Text shown -
————

Last month Federal Treasurer Jim Chalmers unveiled the National Housing Accord[1], intended to build a million new homes in Australia. Part of the plan is to encourage superannuation funds to invest in social and affordable housing.

The proposal was met with criticism[2] from some quarters, with critics arguing[3] Australia’s superannuation savings belongs to its members:

it is their money, not Labor’s play money.

These critics are forgetting it was not so long ago people’s taxes (which can also be seen as “their” money) paid everyone’s pensions. And while in consolidated revenue on their way to keeping us in comfort in our old age, these taxes helped build extensive public and social infrastructure.

Read more: Albanese government's first budget delivers election promises but forecasts soaring power prices[4]

The transfer of retirement funding from the national government to non-government super funds is just one example of the shift from public provision of social goods towards individual accumulation that has defined Australian politics for four decades. This shift, along with associated income tax cuts, has contributed directly to the housing affordability crisis via the emphasis on property as an investment.

————

Given data -
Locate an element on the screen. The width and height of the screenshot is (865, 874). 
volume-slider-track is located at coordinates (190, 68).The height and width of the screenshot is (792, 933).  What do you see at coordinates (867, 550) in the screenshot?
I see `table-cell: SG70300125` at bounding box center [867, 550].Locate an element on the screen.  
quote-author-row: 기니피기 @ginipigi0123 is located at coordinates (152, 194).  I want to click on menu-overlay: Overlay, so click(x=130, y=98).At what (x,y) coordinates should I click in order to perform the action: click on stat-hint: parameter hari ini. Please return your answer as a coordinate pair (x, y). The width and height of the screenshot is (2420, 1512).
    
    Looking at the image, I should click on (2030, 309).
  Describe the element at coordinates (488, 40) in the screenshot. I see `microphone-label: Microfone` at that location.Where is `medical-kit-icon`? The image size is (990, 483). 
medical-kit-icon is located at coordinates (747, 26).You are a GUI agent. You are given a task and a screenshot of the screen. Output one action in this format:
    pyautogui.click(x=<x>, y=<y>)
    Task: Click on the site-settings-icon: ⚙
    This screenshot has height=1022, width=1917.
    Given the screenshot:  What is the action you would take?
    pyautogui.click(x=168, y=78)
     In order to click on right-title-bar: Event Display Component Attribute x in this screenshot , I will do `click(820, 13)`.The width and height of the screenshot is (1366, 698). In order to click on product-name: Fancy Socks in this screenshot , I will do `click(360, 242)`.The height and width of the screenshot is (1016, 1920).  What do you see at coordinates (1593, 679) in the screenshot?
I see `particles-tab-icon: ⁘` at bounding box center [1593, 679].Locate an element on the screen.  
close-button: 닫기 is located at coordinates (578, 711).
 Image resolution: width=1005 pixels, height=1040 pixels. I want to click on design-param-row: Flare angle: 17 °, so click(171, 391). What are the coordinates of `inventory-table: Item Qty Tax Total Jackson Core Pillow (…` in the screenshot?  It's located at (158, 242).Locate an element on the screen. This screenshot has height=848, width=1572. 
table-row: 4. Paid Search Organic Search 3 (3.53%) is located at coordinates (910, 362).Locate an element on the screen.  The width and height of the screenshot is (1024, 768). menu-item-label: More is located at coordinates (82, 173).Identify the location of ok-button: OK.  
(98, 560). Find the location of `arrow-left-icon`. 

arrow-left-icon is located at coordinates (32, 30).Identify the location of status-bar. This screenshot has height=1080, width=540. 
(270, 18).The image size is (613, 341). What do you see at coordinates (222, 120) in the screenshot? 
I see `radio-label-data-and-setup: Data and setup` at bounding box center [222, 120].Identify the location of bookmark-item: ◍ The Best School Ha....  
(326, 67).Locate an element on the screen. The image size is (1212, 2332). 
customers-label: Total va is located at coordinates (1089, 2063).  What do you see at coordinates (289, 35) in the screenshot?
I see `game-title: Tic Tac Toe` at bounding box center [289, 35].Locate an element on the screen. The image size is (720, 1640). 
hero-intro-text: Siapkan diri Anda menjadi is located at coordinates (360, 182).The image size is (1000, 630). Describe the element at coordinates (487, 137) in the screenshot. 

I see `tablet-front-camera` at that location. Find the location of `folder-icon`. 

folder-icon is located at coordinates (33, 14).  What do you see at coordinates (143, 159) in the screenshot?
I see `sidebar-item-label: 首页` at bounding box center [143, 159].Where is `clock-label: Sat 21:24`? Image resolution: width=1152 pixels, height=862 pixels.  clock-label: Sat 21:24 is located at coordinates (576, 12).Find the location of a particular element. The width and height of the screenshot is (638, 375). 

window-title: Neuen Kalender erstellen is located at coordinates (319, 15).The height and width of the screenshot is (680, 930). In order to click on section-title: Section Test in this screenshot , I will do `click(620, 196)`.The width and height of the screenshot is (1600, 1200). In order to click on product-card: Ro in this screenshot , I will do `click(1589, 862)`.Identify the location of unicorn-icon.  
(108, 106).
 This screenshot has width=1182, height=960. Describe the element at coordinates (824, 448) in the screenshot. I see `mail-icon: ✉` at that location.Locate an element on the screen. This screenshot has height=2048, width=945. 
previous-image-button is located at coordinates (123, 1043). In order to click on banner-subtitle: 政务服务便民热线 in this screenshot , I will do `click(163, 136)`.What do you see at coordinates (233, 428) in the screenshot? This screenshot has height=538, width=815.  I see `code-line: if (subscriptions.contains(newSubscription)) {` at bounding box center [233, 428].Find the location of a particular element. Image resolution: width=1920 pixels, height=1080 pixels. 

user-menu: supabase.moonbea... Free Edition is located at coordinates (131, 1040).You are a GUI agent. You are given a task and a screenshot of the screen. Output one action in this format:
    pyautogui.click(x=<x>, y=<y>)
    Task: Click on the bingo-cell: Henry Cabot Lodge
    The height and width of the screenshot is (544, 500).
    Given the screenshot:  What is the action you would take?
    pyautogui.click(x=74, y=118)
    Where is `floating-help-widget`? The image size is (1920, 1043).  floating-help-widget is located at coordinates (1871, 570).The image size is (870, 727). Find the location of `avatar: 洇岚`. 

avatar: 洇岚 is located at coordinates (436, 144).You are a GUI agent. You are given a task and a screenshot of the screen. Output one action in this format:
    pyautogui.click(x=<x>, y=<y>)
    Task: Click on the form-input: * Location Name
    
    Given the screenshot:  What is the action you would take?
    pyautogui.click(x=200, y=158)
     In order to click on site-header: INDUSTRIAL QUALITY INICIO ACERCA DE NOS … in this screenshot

————

What you will do -
a. Copy out everything in the housing article from "Last month Federal" down to "and affordable housing.".
b. In the housing article, list each word or phrase that is immediately followed by a bracketed reference number.
c. Write the next part of the housing article, starting after its last sentence.
You can ignore the records.

Results of the tasks -
a.
Last month Federal Treasurer Jim Chalmers unveiled the National Housing Accord[1], intended to build a million new homes in Australia. Part of the plan is to encourage superannuation funds to invest in social and affordable housing.

b.
- National Housing Accord
- criticism
- arguing
- Albanese government's first budget delivers election promises but forecasts soaring power prices

c.
Australia’s super funds now control $3.3 trillion[5] – the fourth-largest pool[6] of retirement savings in the world.

Most of them invest in fossil fuels[7] and some, directly or indirectly, in armaments[8], exploited labour and old-growth logging. All of them invest internationally[9] where, if they are not doing actual harm, they are still not doing any good for their members in Australia beyond delivering financial returns.

Super funds are regulated by federal legislation which originally stipulated they must act in the “best interests of their members[10]”. This was changed by the Coalition government in 2020 to read “best financial interests[11]”. It is this requirement that has the critics of Chalmers’ plan baulking[12]: how can it be in members’ best financial interests to invest in social housing?

Read more: Labor is winding back reforms meant to hold super funds accountable to their members[13]

Why super funds should invest in social housing

If even 1% of the $3 trillion – $30 billion – were invested in social housing, rental pressures in the private housing market would be massively reduced as tens of thousands of households currently in the private rental market vacated those dwellings for new social housing.

The flow-on effects of decent secure housing, including improvements in physical and mental health, and general social welfare are well[14] documented[15].

The Albanese government could re-amend the regulations to their earlier form, and could require all super funds to invest a proportion of their portfolios in socially and ethically beneficial activities.

Super fund members are workers and members of society too, making up most of the adult population. They would all benefit from a more equal society.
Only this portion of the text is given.